We took the train to Arles, to walk in the footsteps of van Gogh, who after settling there in 1888 painted The Yellow House, Starry Night Over the Rhone, and some 200 other treasured works. What we came upon, at first, was not the glories of post-Impressionism but the realities of many small French towns today — young malcontent men standing idly on corners. But a few streets away lay a Roman amphitheater built around 90AD and a Roman theater built at the end of the first century BC. We could only imagine the thousands of spectators who had filled the seats, the gladiators who’d fought.
While we strolled past a number of glorious churches, we soon found ourselves at peace and wonderment at Le Cloître Saint-Trophime, imagining the monastic life while combing the galleries and climbing the many stairs.
Our heads filled with medieval history and natural splendor, we took the TGV to Paris for more starry nights and museum-filled days.
Having just been to the newest section of the High Line on Manhattan’s West Side, it was only natural that the landscape gardener among us wanted to be sure to stroll the Promenade Plantée, the inspiration for the High Line.
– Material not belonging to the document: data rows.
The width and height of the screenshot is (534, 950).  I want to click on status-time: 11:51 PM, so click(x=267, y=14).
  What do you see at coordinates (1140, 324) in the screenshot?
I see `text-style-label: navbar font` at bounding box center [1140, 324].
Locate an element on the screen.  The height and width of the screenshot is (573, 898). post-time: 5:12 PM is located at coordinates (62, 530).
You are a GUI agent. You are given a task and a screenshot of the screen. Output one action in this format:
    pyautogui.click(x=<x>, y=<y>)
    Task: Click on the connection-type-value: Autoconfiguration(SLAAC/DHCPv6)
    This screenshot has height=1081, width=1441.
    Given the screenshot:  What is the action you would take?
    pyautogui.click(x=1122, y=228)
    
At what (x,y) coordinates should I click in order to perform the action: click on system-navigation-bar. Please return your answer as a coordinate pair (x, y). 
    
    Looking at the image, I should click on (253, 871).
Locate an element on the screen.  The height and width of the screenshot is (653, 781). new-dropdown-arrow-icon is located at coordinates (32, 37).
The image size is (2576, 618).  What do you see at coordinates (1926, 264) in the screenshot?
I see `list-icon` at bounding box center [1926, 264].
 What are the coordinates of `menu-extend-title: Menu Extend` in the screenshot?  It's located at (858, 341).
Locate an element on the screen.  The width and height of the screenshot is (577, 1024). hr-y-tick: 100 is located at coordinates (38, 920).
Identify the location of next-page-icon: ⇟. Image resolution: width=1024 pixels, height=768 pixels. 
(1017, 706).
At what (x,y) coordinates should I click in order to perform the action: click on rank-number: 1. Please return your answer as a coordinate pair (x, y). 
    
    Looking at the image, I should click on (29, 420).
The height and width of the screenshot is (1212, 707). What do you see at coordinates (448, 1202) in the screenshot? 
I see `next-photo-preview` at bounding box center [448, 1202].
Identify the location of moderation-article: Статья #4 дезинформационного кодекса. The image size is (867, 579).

In between we spent time in museums we’d enjoyed before — L’Orangerie, Musée d’Orsay, Musée Cognacq-Jay — and discovered one none of us had ever visited — Musée des Arts Décoratifs, where an exhibit of contemporary Korean craft, design, and fashion was delighting crowds.
With so few days and so many extraordinary streets, bridges, and parks to traverse, we nearly missed seeing the Eiffel Tower lit up at night. (And it was there that I discovered you could take black-and-white photos with an iPhone!) The men raised their eyebrows when we proposed we walk there from the Right Bank and then on to the restaurant, which was on the other side of the Latin Quarter. “It should only take two hours,” I estimated. They said they’d meet us at the restaurant. My map-reading skills are not highly regarded on this side of the Atlantic, so I thank my friend Katie for staying the course and hailing a taxi when it was obvious we’d be an hour late if we continued following my roundabout route in St. Germain.
Two weeks after we returned, the lights were turned off at the Eiffel Tower the night of the terrorist attacks. May the light of love and peace burn brightly in Paris for the rest of our days.